### What you are asked to do:
The whole of the data is to be duplicated precisely.
** Opening Supplied information block **
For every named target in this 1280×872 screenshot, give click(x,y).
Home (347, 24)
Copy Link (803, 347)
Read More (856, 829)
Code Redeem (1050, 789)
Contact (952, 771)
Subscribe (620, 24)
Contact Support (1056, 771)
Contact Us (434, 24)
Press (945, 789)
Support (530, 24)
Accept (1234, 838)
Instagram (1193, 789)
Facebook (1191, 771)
** Closing Supplied information block **
### Response for this exercise:
For every named target in this 1280×872 screenshot, give click(x,y).
Home (347, 24)
Copy Link (803, 347)
Read More (856, 829)
Code Redeem (1050, 789)
Contact (952, 771)
Subscribe (620, 24)
Contact Support (1056, 771)
Contact Us (434, 24)
Press (945, 789)
Support (530, 24)
Accept (1234, 838)
Instagram (1193, 789)
Facebook (1191, 771)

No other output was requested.